What Is The Marathon World Record?
Kipchoge's official world record stands at 2:01:39, set in the notoriously fast Berlin Marathon in 2018, but he also achieved 2:00:25 at the Nike Breaking2 event set up for him at Monza motorsport track in Italy in 2017.
The use of in-and-out pacemakers and fuel on-demand meant that time cannot be officially ratified as a world record, and the latest attempt will use similar tactics, so it will not be an official world record, but Kipchoge does not feel this detracts from the potential achievement.
"It’s like the first man to go to the moon!" Kipchoge told Running Magazine. "It will be like going to the moon, stepping on the highest mountain, or going to the middle of the ocean. This is another historic moment in sport."
Who Else Is Pacemaking For Kipchoge?
Among 41 pacemakers named in the all-star team are 15 athletes who competed at the 2019 World Athletics Championships in Doha, four Olympic medalists, the European 10km record holder, and five men who have recently run marathons in less than 2:08.
Confirmed on Friday were the final 14, including Ronald Musagala, the winner of two Diamond League 1500m races in 2019 and Matthew Centrowitz, the reigning Olympic 1500m champion.

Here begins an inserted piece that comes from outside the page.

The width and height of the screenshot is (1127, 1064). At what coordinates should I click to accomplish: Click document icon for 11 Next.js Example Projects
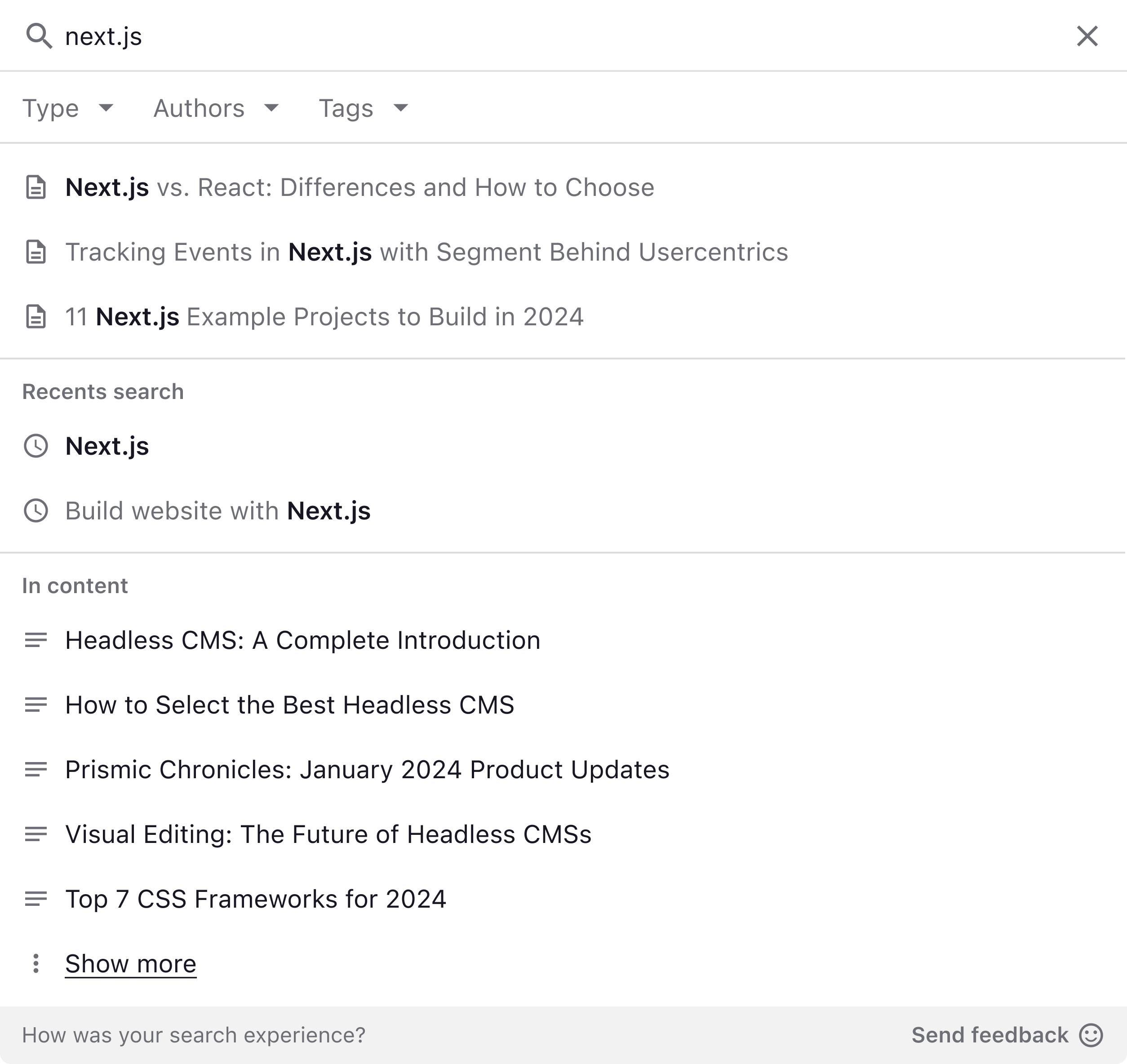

Spencer Barden, Head of Pacemakers for the INEOS 1:59 Challenge, said: “This is an incredible group of athletes that has been put together to help Eliud try to make history. From athletes shining at the current World Championships such as the Ingebrigtsen brothers and Selemon Barega, to an absolute legend of the sport in Bernard Lagat, this really is a dream team of pacemakers.
“These athletes are coming in from all corners of the world. Many of them have had long, tough seasons on the track circuit but not one of them needed convincing. They all recognise this is a once-in-a-lifetime opportunity. They recognise the greatness of Eliud and they want to help him break what is the last great barrier in athletics and become part of history.”
Kipchoge's Pacemakers In Numbers
2:04:11 - the fastest marathon time in the line up, set by Marius Kipserem in the 2019 Rotterdam Marathon
58:42 - the fastest half-marathon time, set by Eric Kiptanui in the 2018 Berlin Marathon. It's also the seventh fastest time in half-marathon history
12:43.02 - the fastest 5000m time, set by Selemon Barega in Brussels in 2018 - a World Junior Record and the fourth 5000m time ever.
22 - the number born in Kenya, with six runners hailing from Uganda, four from Australia, three from Norway, two from Ethiopia, and one from the USA, Sudan, Japan, and Switzerland
44 - the age of the oldest pacemaker, Bernard Lagat, a five-time Olympic champion, who also worked with Kipchoge on the Nike Breaking2 project. Norway's Jakob Ingebrigtsen is the youngest, having turned 18 on September 19
1.74m - the average height of Kipchoge's 41 pacemakers, the tallest measuring 1.89m and the smallest 1.53m
58kg - the average weight of the INEOS 1:59 pacemakers
How Kipchoge's 1:59 Challenge Works
The pacemakers will be split into teams of runners who will be rotated into the INEOS 1:59 Challenge to pace Kipchoge during a designated stretch of the marathon distance.
The whole challenge will be run on a straight, flat, 9.6km circuit in Vienna, Austria, Kipchoge running the 90% straight course 4.4 times to complete the official marathon distance of 42.2km, or 26 miles.
The Prater was chosen because the area has what is considered perfect marathon conditions, elevation above sea level of 165m, air temperature ranging from 6.4C to 14.3C and average humidity levels of only 79%.
It is also only a one-hour time difference from Vienna to Kipchoge's home, and training grounds, in Kenya, meaning his eating, sleeping, and training patterns are minimally affected by the location.
The event is scheduled to take place on October 12, but if weather conditions are not optimum, it can be delayed to take place any day up to and including October 20.